I digress. Without remorse.

This coupon not good for actual dangos or violins

The birthday gift-giving from Nagisa and the twins goes well, with a lame hand-drawn “gift certificate” (you know the type) subbing in for the broken violin until it’s fixed, and an all-too-perfect visit from her godfather. What does he have? A suitcase, presumably with the paper in it. Or not?

If you haven’t seen episode 14, stop. Go bootleg it, and come back to me.

Back? How about that fucking internet, man? They got it all.

I have to say, I find the contents of the suitcase to be the unspoken tragedy of this whole storyline. It would make everything worthwhile if I thought for more than half a second that it was intentional. See, she didn’t want the fucking bear. She just said she did because she thought that’s what she was supposed to say. So her father’s dying wish, and the unlikely passing of the suitcase through Clannad’s entire godforsaken earth culminating (even more unlikely) on her birthday, is a sham. That’s really sad to me, far sadder than any of the cutey-love-fest Fuko arc.

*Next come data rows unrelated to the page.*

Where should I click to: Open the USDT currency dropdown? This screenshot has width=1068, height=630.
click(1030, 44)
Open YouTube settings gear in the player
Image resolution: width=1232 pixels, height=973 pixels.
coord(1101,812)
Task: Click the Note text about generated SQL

If Kotomi were one of the intarnet's famed LOLcats, she would note that irony has a flavor. A bitter flavor.

Is that why she cried when she saw the bear? The horrific realization that she had provided her beloved parents with a baseless and false sense of accomplishment at their final moment on this mortal coil?

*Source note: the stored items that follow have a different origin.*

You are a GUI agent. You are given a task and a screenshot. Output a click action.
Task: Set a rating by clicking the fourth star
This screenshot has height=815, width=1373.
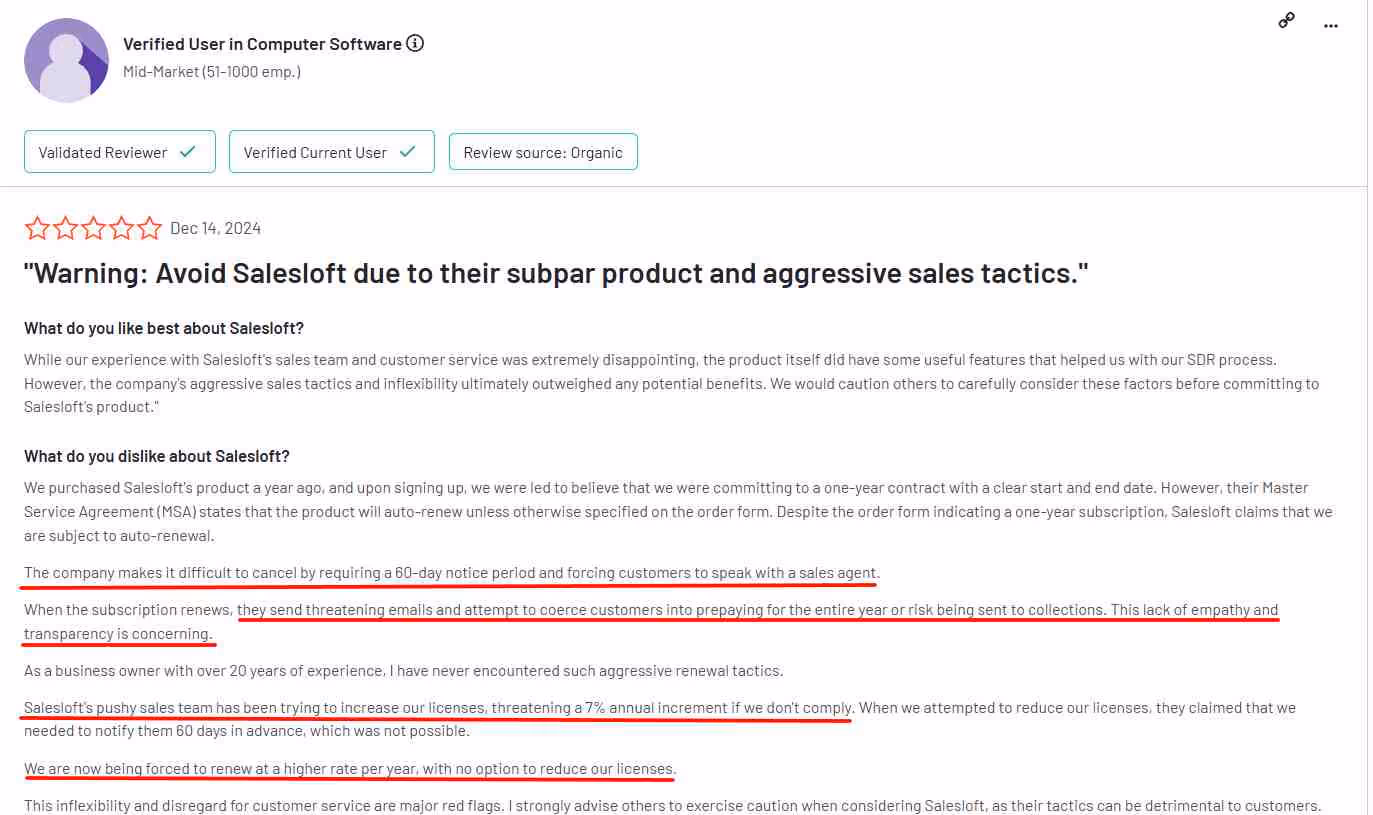click(121, 227)

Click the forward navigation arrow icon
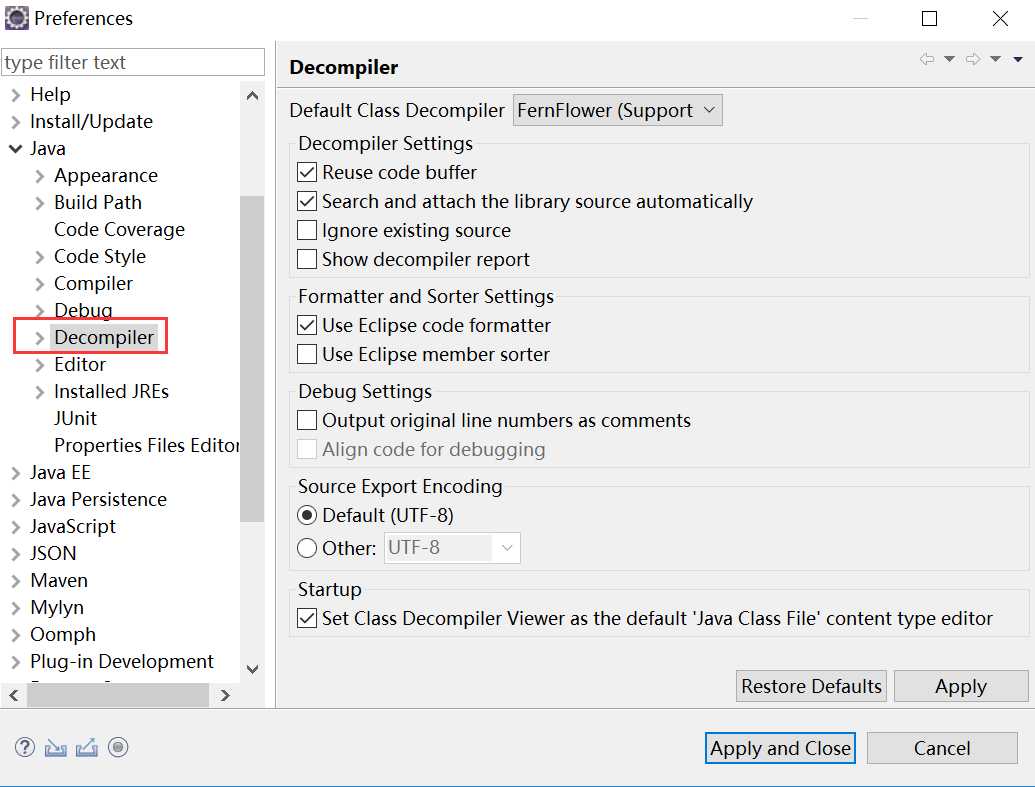[x=972, y=60]
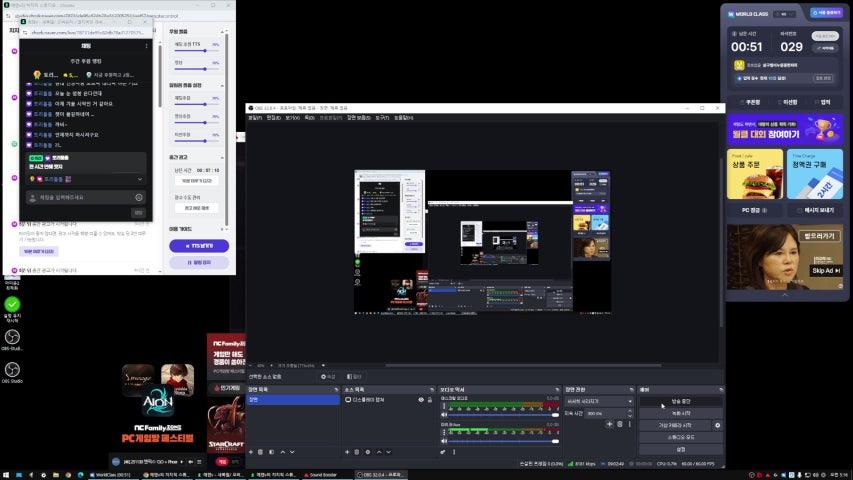Click the Stop Streaming button in OBS

click(680, 401)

Or is it me being cynical, and she’s crying for the more obvious happy-sad anime reasons? I try to leave my cynicism at the door with Clannad, and I didn’t actually have a cynical reaction, but between Tomoya’s endless love of helping people and his seeming dearth of actual feelings for people themselves, this thing’s wearing me out.

But, I’ll keep coming back. Because as weak as this story arc seemed to me, it only means that one of these should be better.

What’s Next?

I was placing my chips on tough Tomoyo, whose name is just plain too close to the protagonist’s for my taste. But the next episode preview seemed to lean in Nagisa’s direction. That’s good, I guess. She needs a little more exposition if we’re going to keep following her around until the end, which I imagine we will. But I would especially like to see what the twins’ major malfunction is — especially Kyou, who seems to have her shit together so well she must be burying something.

About the Subs

One thing I have no complaints about, still, is the technical merit of this show, except maybe for Kyoto’s glaring lack of ability with feet.

But something technical that really should get some airtime, essential to our current Western experience, is the fansubbing. My hat is totally off to Static Subs and Eclipse Productions, whose subs I have been watching. You can take fansubs for granted sometimes, but here’s the deal: These cats are throwing this stuff up not only ridiculously fast (almost immediately after the show’s Japanese airing), but they are accurate and enjoyable to watch. As the week goes on, more subs start appearing online and this week I actually took the time to watch a couple. Shop around, as it were. And these guys, surprising as it is with their speed, are just plain great.

Don’t expect localization, and don’t expect ADV’s inevitable North American DVD release in the future to resemble it in any way. It’s very literal, and considering they are providing a service rather than actually licensing and releasing stuff, I think it’s their responsibility not to project interpretation onto the script. So, thanks to you — and really, to all the fansubbers out there. They do it for the love, and they do a great job.